Monday’s statement did not lay out a timeframe for naming a successor, though the race to succeed him had been taking shape since last week when it became clear he would step down early. “The Secretariat is in communication with board members,” an IAEA spokesman said in an emailed statement when asked about the process for choosing a successor.
Mary Alice Hayward, Deputy Director General and head of the department of management, is now the acting Director General, he added. Argentina’s ambassador to the IAEA, Rafael Grossi, is running to succeed Amano, and diplomats say the agency’s chief coordinator Cornel Feruta of Romania, effectively Amano’s chief of staff, is likely to run. Others could also enter the fray.
While each candidate will have their own management style, it is widely expected that there will be no major change in the agency’s handling of its most high-profile issues, including Iran and a potential return to North Korea, which expelled IAEA inspectors in 2009. The lack of information around Amano’s illness was also indicative of how his office dealt with sensitive information in general.

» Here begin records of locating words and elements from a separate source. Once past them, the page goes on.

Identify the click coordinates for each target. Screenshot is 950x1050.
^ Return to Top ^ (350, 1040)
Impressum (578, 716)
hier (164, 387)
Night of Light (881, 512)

Diplomats from IAEA member states often expressed frustration in private at not obtaining more confidential information from Amano and his staff on issues such as its policing of Iran’s nuclear deal with major powers. Amano, however, insisted that his agency was technical rather than political in nature, striking a contrast with his predecessor ElBaradei, who clashed with U.S. officials over Iran and was often less guarded in discussing sensitive issues.